Al Gore's new book
The Assault on Reason was reviewed on June 10 in the Oregonian by Les Au Coin, Oregon's former congressman, in the article
"A reasonable truth: Gore takes off the gloves." AuCoin sums up Gore's project saying:
Now comes [after Inconvenient Truth ] "The Assault on Reason," which warns against a threat not to the natural environment but to the American political environment and democracy itself.
and continues by outlining four main arguments or themes under this umbrella. [For an excerpt from
Assault on Reason in
Time magazine May 17, 2007,
click here.]
1 -- The first deals with the way that broadly expanded and accessible literacy (due to explosion of printing with moveable type) opened knowledge and speaking beyond the elite.
2 -- The second claims that now, however, the corporate globalized media has not opened knowledge and the power of words further, but rather closed down public participation in information.
Says AuCoin:
By blurring news and entertainment -- especially on television "news," where most Americans get their information -- they sate the public with journalistic air balls such as Britney Spears' shaved head and Anna Nicole Smith's baby, disproportionately leaving too much consequential information in the hands of elites.
A quick survey of the news programs would confirm this. And the corporate broadcasters claim that they only "give the people what they want." (Their same argument in defense of all the sleaze they show.) Even PBS cannot get in all the "real" news.
I always thought that PBS, the PUBLIC system constantly criticized by conservatives as too liberal, would have the real news. But, according to a journalist friend of mine, PBS does not or cannot present a truly liberal perspective because it is constrained by the government funding to have 2 conservative speakers for every 1 liberal.
3 -- The third claim is that without complete access to what is really going on (with American TV viewers mesmerized by Info-Tainment), voters don't know and can't think about what is happening in places of power. AuCoin shows Gore's point:
Eschewing the free exercise of reason in public affairs, Bush and Vice President Dick Cheney have "taken us further down the road toward an intrusive 'Big Brother'-style of government -- toward the dangers prophesized by George Orwell in his book "1984" -- than anyone ever thought would be possible."
What is the solution? According to AuCoin, Gore sees the Internet as the way that the public, anyone, can counteract the government's (the powerful) hold on knowledge and truth. Certainly the internet does open more knowledge more widely, though not everyone has access to a computer and internet, so there is still a digital divide in power/knowledge.

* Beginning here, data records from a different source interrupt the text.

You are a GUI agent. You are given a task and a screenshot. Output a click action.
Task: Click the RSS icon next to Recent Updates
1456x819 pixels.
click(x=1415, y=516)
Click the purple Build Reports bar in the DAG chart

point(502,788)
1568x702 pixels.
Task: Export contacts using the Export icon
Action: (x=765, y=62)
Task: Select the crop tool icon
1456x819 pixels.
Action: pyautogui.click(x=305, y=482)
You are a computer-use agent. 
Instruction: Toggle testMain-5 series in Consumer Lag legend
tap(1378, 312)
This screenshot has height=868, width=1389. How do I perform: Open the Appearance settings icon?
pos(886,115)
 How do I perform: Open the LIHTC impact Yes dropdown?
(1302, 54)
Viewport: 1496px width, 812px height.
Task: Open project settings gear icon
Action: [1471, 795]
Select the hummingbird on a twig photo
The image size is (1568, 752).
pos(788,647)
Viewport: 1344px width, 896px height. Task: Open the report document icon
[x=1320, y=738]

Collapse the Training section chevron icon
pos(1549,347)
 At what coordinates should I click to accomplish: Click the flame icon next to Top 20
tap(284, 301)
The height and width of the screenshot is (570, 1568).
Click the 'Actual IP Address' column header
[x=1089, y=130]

Further, I keep hearing that there are new proposals for variable internet speed would make some sites more quickly accessible (those of rich conglomerates) while the small or independent sites would be harder to find. I keep wondering if this is a real proposal or another of those urban hoaxes that go around. However, apparently the new postal rates are set up to heavily favor the mass mailers and penalize the small presses, which is a parallel to the internet access question, so maybe this proposal is not a hoax. Certainly, it would make perfect sense for those in power to restrict as much as possible access to information.
However, AuCoin sees problems with Gore's confidence in the internet:
Gore believes when the Internet reaches its potential it may well eclipse the mainstream media and its "one-way" communication of "infotainment" with a spirited, interactive exercise of grass-roots reason and analysis.
Gore's prescription suffers in contrast to his erudite diagnosis of the problem. He ignores, for instance, the habit of blog readers to frequent sites that support their biases and ignore sites that don't, behavior that falls short of thesis, antithesis and synthesis -- analysis that guards against any assault on reason.
Although AuCoin's reservations about how/what people read online may be true, these same reservations can be launched against the way people read newspapers: turn to the sports or the comics or the TV guide.
If information is free and relatively easy to get, the people at least have a chance at leveling the playing field which is essential for democracy. After all, if the internet were not so powerful, why would countries such as China work so hard to censor it?
Note: It is interesting to look back at what
John F. Harris and Shailagh Murray of the
Washington Post said about
Assault on Reason back in September 2006 when Gore started it.
Note #2: Here's an excerpt from the excerpt which is perfectly relevant to our WR 222 class:
Gore:
As a college student, I wrote my senior thesis on the impact of television on the balance of power among the three branches of government. In the study, I pointed out the growing importance of visual rhetoric and body language over logic and reason. There are countless examples of this, but perhaps understandably, the first one that comes to mind is from the 2000 campaign, long before the Supreme Court decision and the hanging chads, when the controversy over my sighs in the first debate with George W. Bush created an impression on television that for many viewers outweighed whatever positive benefits I might have otherwise gained in the verbal combat of ideas and substance. A lot of good that senior thesis did me.